Our study also found health behaviors were important contributors to incident CCV-KD. Physical activity is a critical aspect of lifestyle modification which has a beneficial effect on CVD and CKD progression [39, 40]. Our data validated the association of physical activity score as an individual health metric in LE8 with CCV-KD and underscored its value on lowering the risk of CCV-KD. In the new algorithm of CVH (LE8), secondhand smoke exposure has been incorporated into the nicotine exposure metric [11]. In line with other studies, our study showed a detrimental impact of smoking on CCV-KD among the general population, indicating smoking cessation also plays a significant part in the primary prevention of CCV-KD [41, 42]. In addition, we found the beneficial impact of a healthy diet in LE8 on the reduction of CCV-KD risk; however, the CRIC cohort study did not observe the significant association of a healthy diet pattern in LS7 with incident CKD [18]. The inconsistency between studies could be partly ascribed to different study populations and different methods of assessing dietary quality.

In recent years, there has been an increasing number of research focusing on sleep health, and sleep duration has been added as the eighth metric to define CVH in LE8 [11]. Our study indicated that increased sleep health score was associated with decreased risk of CCV-KD, which was compatible with previous studies detecting the association between healthy sleep pattern and reduced CVD or CKD risk [43,44,45]. However, in our study, the adjusted PAR% was smaller than other health metrics (< 5%). Similarly, Tang et al. and Sun et al. found the adjusted PAR% related to sleep health with CKD and all-cause death were small (3.2% and 5.4%) [20, 46]. Therefore, research on the public health importance of sleep health to clinical outcomes, especially for death, CVD, and CKD, warrants further investigation.

Strengths and limitations

The current study had several strengths. This is the first study to explore the association of CVH, assessed by LE8 score, and individual health metrics with incident CCV-KD. We also firstly estimated the adjusted PAR% of overall CVH and individual metrics with CCV-KD. Additionally, the robustness of the results was demonstrated by the consistent results between the main analyses and several sensitivity analyses. Nevertheless, these findings need to be interpreted in light of some limitations. First, the nature of observational research makes it difficult to determine the causal relationship between CVH and CCV-KD even if consistent results were observed after excluding individuals developing CCV-KD within the initial two years of follow-up. Second, lifestyle factors, such as physical activity and dietary habits, were evaluated based on self-reported information, which may introduce recall and misclassification bias. Third, we did not explore the association between changes of CVH over time and incident CCV-KD given that most CVH information was only gathered at baseline, but prior research indicated CVH levels are mainly stable or decline over time [47]. The association could be biased toward the null owing to the possibility of misclassification over time.
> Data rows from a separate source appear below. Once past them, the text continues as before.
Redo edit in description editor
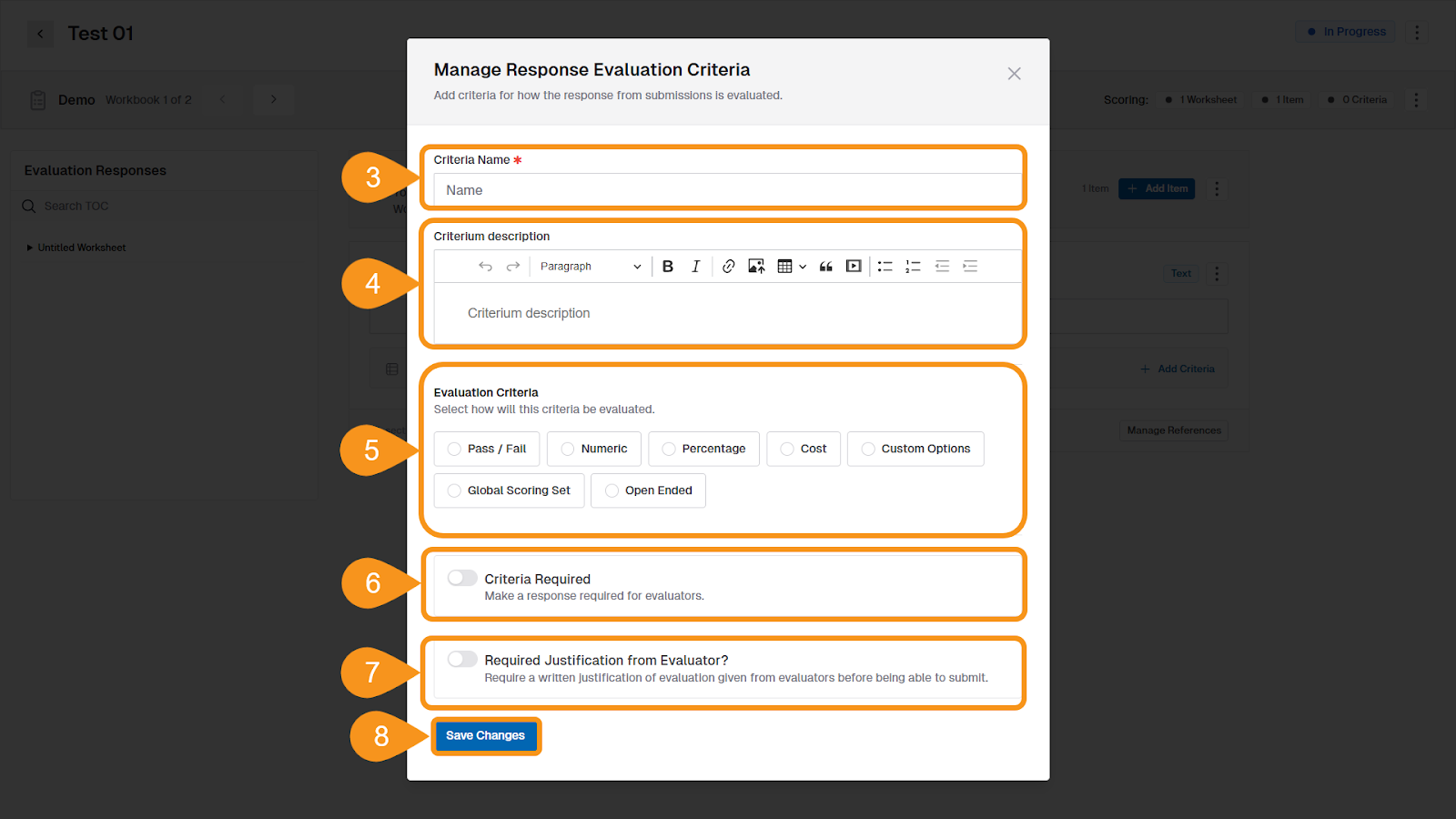The image size is (1456, 819). [512, 266]
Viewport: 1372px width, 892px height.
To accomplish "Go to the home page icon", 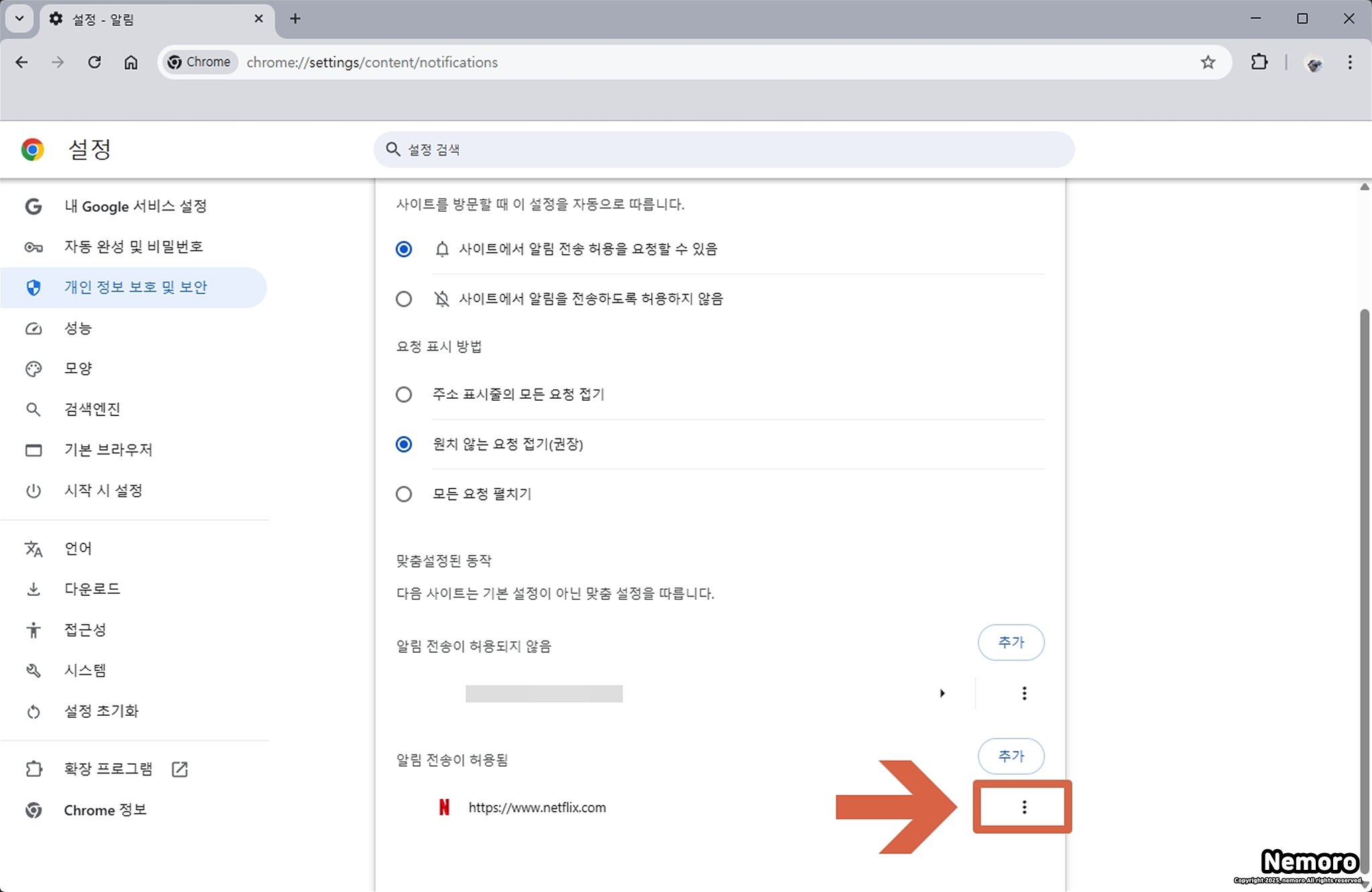I will pos(131,62).
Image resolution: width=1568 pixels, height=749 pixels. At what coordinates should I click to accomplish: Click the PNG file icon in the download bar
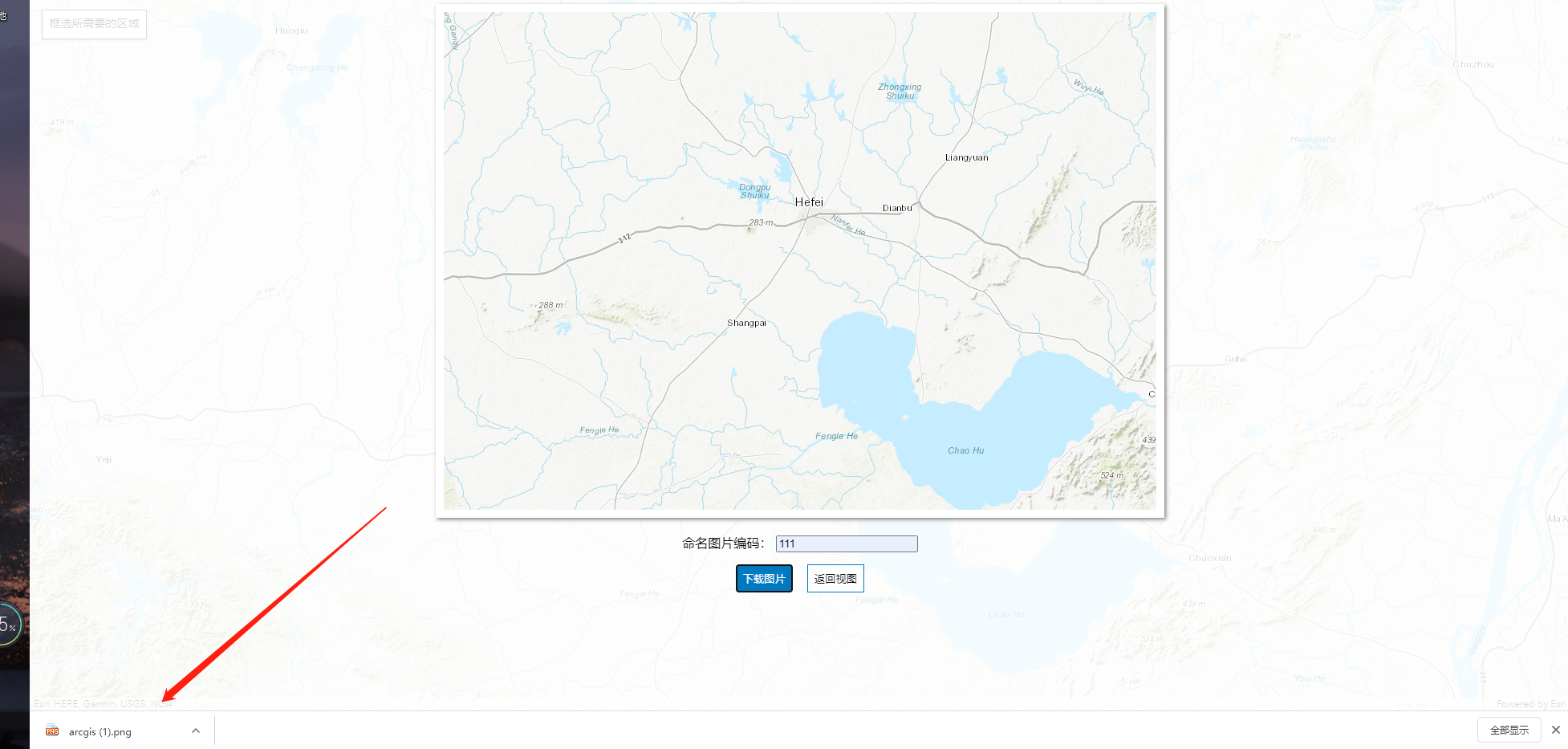click(53, 731)
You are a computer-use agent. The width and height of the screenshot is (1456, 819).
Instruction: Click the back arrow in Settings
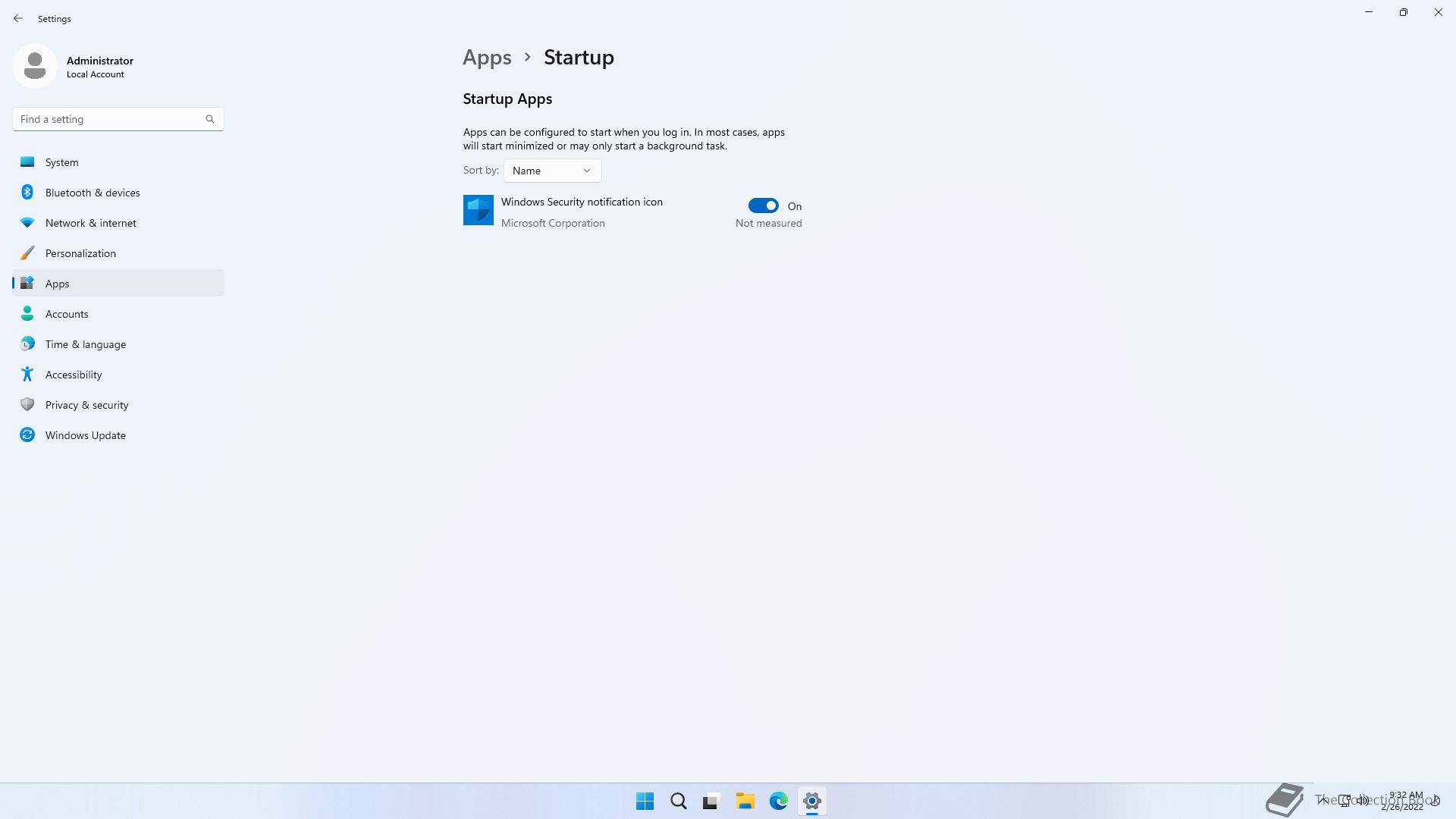[x=18, y=18]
Fourth, this study involved residents who were mostly of European descent, limiting the generalizability of our findings to other ethnicities.

Conclusions

Higher CVH, assessed by LE8 score, is significantly associated with lower risk of incident CCV-KD. Body mass index, blood pressure, and diet were the most important health metrics for incident CCV-KD. Our findings reveal the potential clinical benefits of optimizing LE8 for CCV-KD prevention. Further efforts should be made to identify effective strategies to promote CVH metrics.